Offerings at the kut

A kut performed in South Korea in 2007, showing the offering of meat to the spirits

At kut, food is offered to the spirits.[274] This will often include fish, rice, tteok rice cakes, eggs, sweets, nuts, biscuits, fruit, and meat.[275] Some of this food will be cooked, some will be offered raw.[249] To provide meat, animal sacrifice occurs at most kut, although is rare in televisual, cinematic, and museum depictions of these rites.[276] A cow or pig killed for the purpose may be butchered in the shrine room;[267] the carcass may be impaled on the trident; if it fails to balance, then this is seen as evidence that the deities do not accept the offering.[277] When the ritual is intended to invoke Buddhist spirits, the food offerings may be vegetarian;[278] offering these entities meat would offend them.[279] Food offerings may also be set out at the side for wandering spirits who are attracted by the ritual, an act designed to avoid mishaps they could cause.[280]

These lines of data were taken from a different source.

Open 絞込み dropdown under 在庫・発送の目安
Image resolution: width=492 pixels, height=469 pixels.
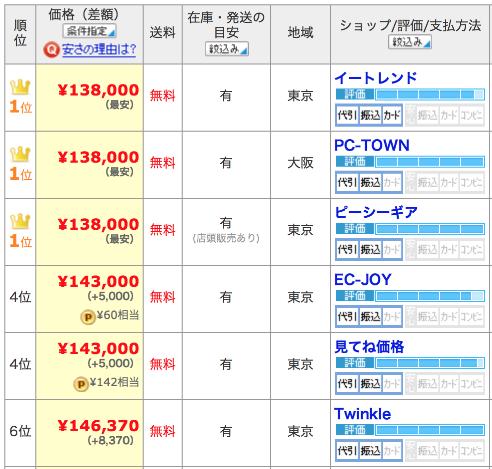(227, 49)
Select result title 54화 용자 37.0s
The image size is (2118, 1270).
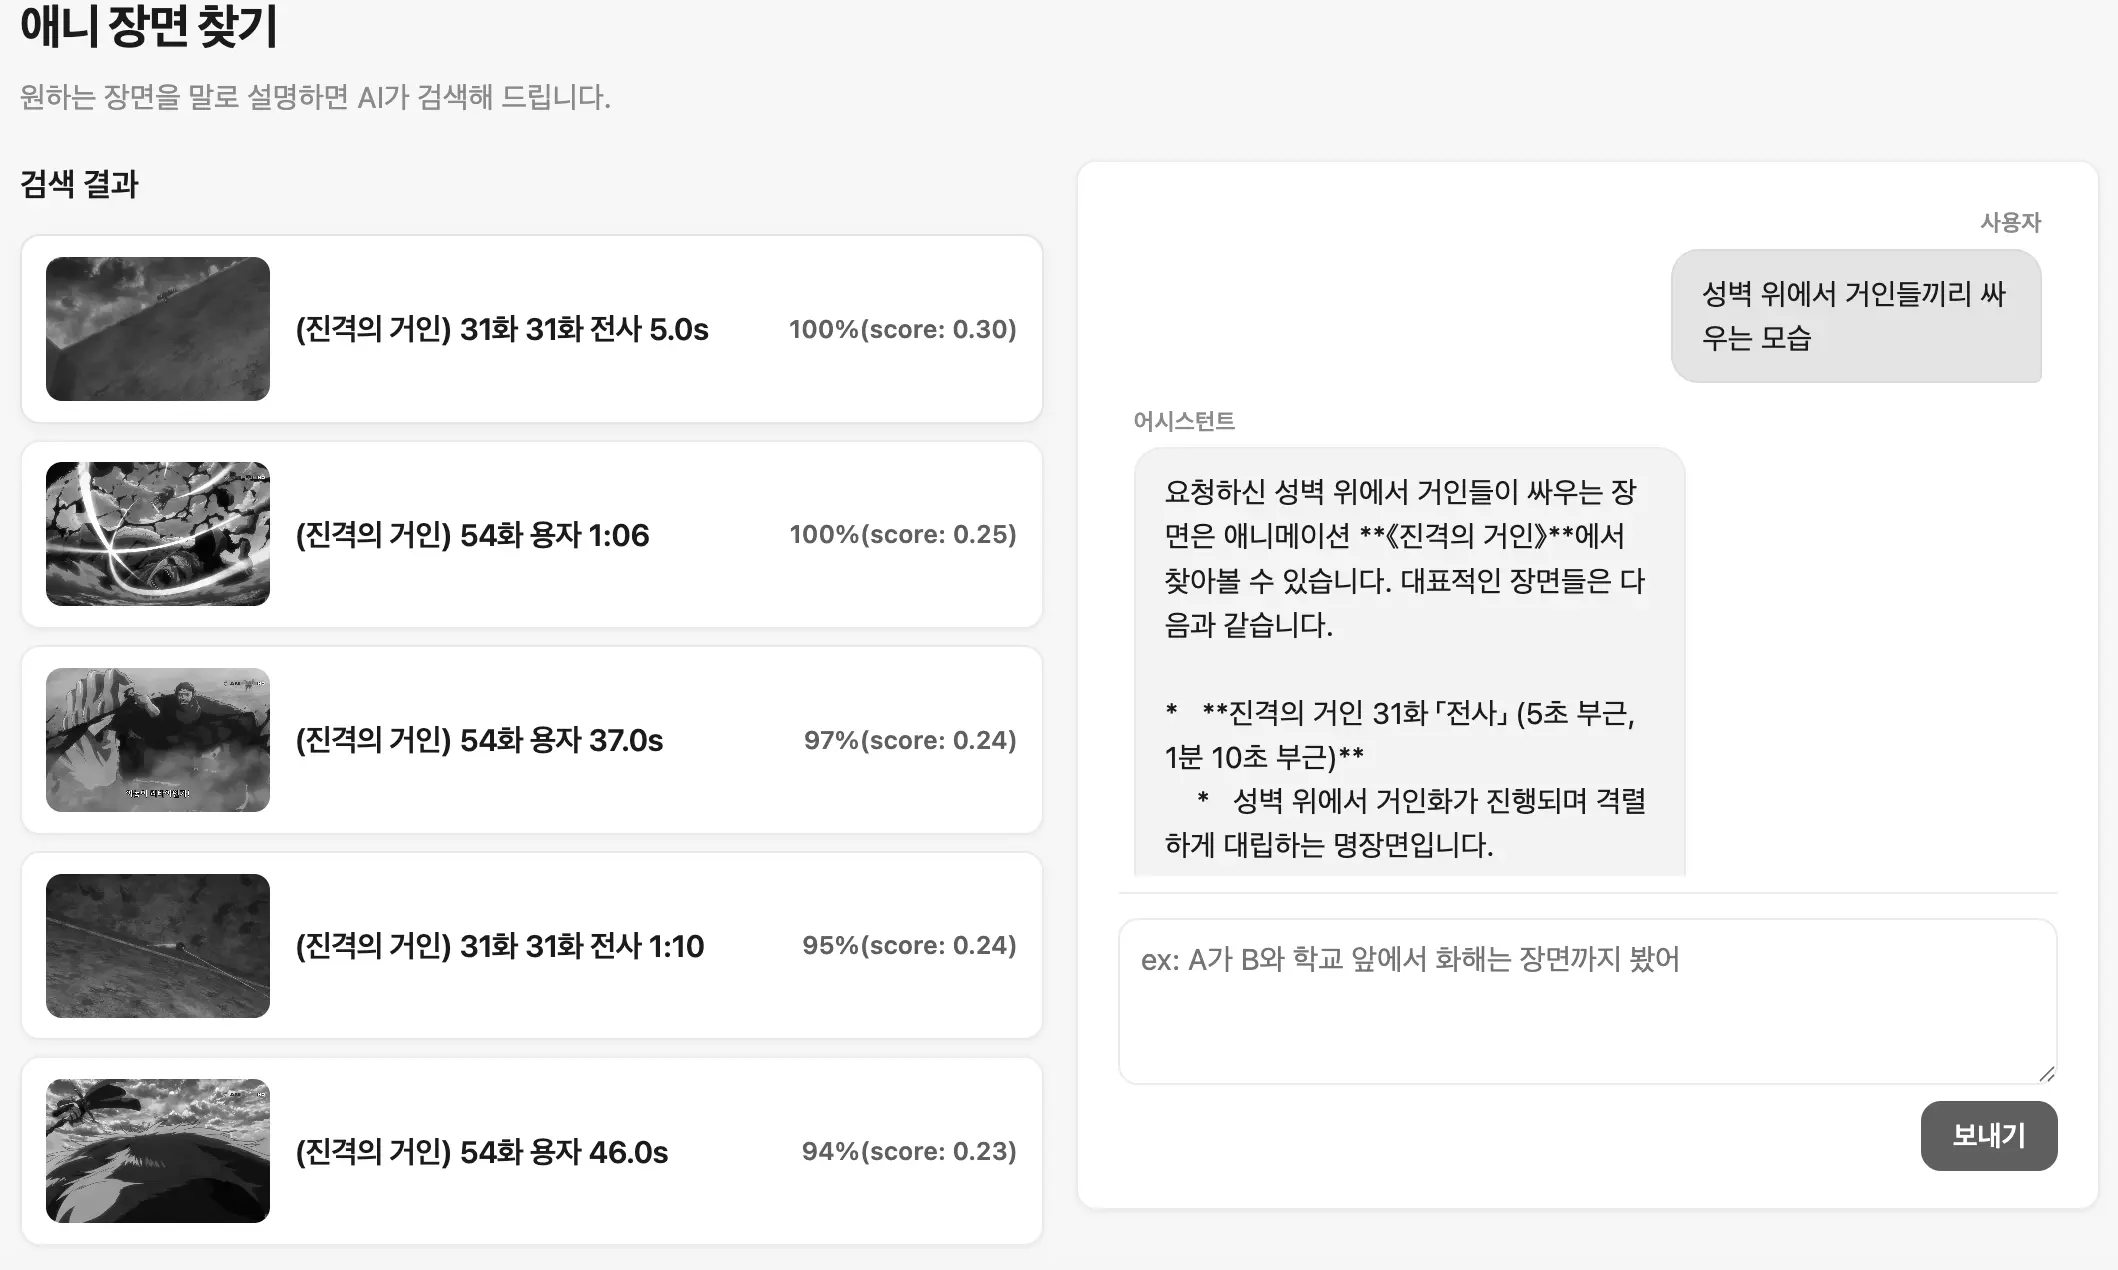(x=479, y=740)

Offered alongside the food will often be alcoholic drinks, typically soju,[281] as well as non-food items like incense, cloth, money (both real and imitation), and paper flowers.[282] The color of the flowers may indicate to whom they are offered; pink for the spirits of military generals, white for Buddhist deities, and multi-colored for ancestral spirits.[283] The material used for the kut will often be bought in a manmulsang shop, which specialises in traditional religious paraphernalia.[284] In modern South Korea, the ritual paraphernalia used is often of poor quality because it is intended to be burnt following the ceremony.[285]

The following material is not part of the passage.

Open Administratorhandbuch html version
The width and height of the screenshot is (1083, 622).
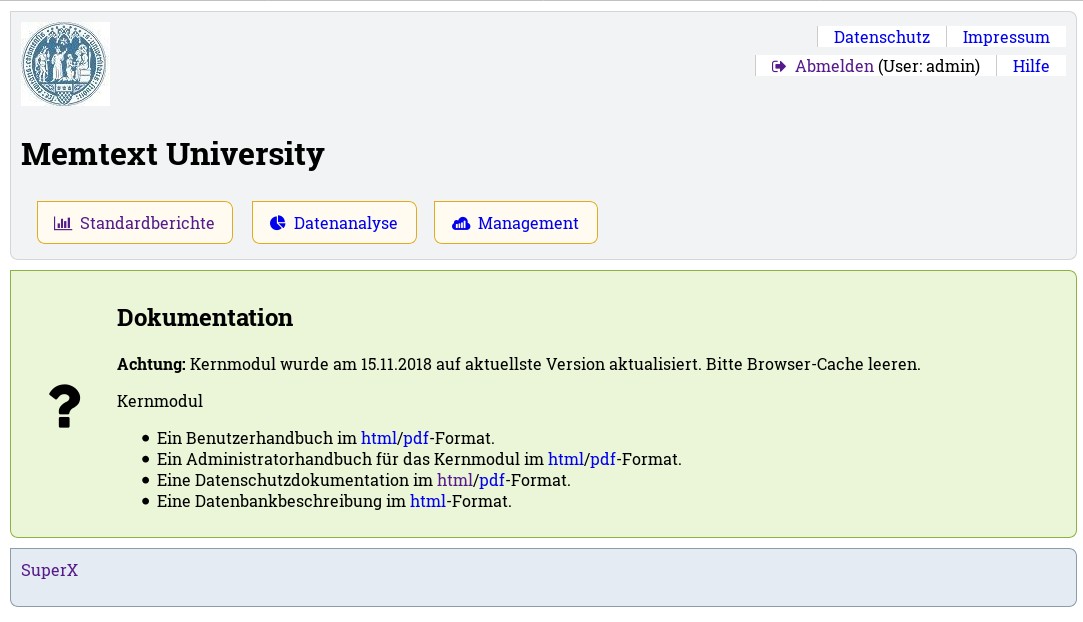[x=566, y=459]
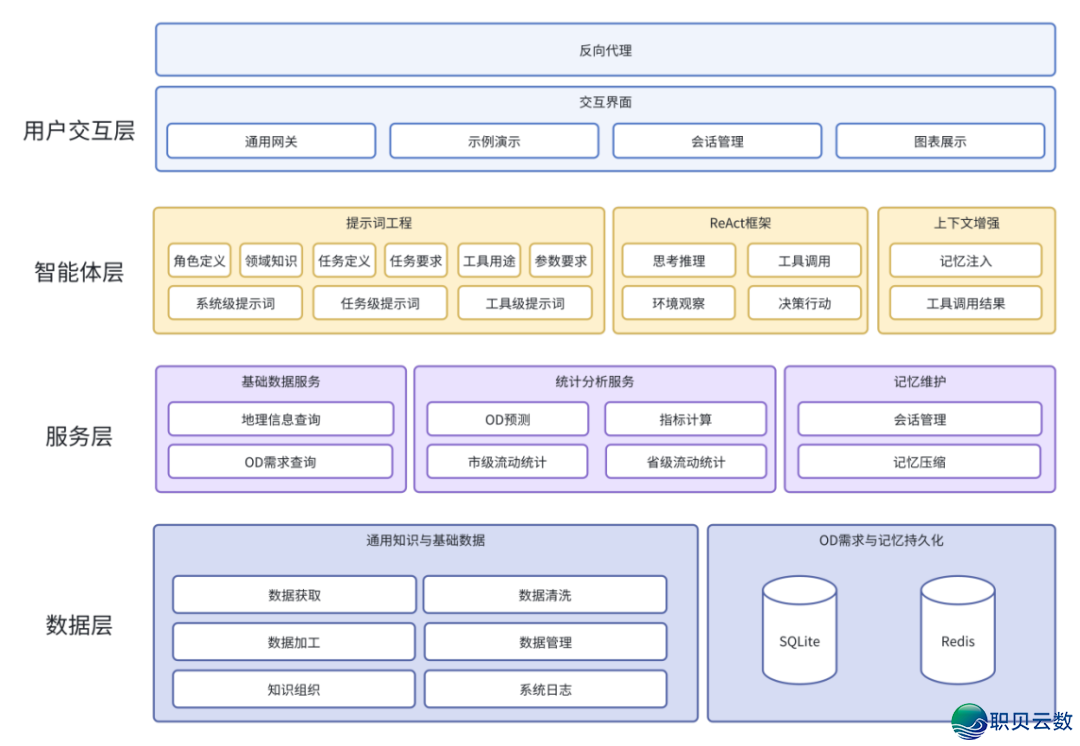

These may be placed on offering tables;[286] one table will be the halabeoji sang, devoted to the musok gods, while the other table will be the jasang sang, devoted to ancestral spirits.[287] The mudang will often perform divination to determine if the offerings have been accepted by the supernatural beings.[288] It is considered important for the person giving these offerings to do so with sincerity and devotion,[289] with the mudang undertaking a form of divination called "weighing the sincerity" (chŏngsŏng kŭllyang) to determine if this has been the case.[290] The emotional influence on the audience is considered evidence of its efficacy.[291]

During the ritual, attendees may be expected to give additional offerings of money to the mudang, often while they are possessed, intended as thanks both to them and to the spirits.[292] These offerings, given in addition to the ritual fee, are called pyŏlbi or kajŏn.[293] Any real money presented as offerings to the deities will be taken by the mudang.[294] Much of the food assembled for the kut will then be distributed and consumed by the attendees at the end of the ritual,[295] having been charged by auspiciousness by its involvement in the rite.[200] Attendees may distribute some of this food to non-attendees once they get home;[296] they may also set some aside to feed any wandering spirits that might have followed them from the kut.[200] In some kut, especially those held at kut dang shrines, food will also be left to decay.[200]

Performance at the kut

A janggu drum, on display at the National Museum of Korea in Seoul

The ritual begins with the mudang inviting supernatural entities to the altar, after which they set out to entertain them.[297] Music will often be involved in the kut.[267] Musical instruments typically involved in kut include cymbals, hourglass-shaped drums called changgu, and a gong.[298] Also sometimes featured is a pipe, the p'iri.[299] The kut will often begin with drumming.[260] The mudang will often dance to the beat of the drums, often swirling in circles, something believed to facilitate the possession trance.[300] They may hold short sticks to which white paper streamers are attached; this device is intended to help channel the spirits into the mudang's body.[280]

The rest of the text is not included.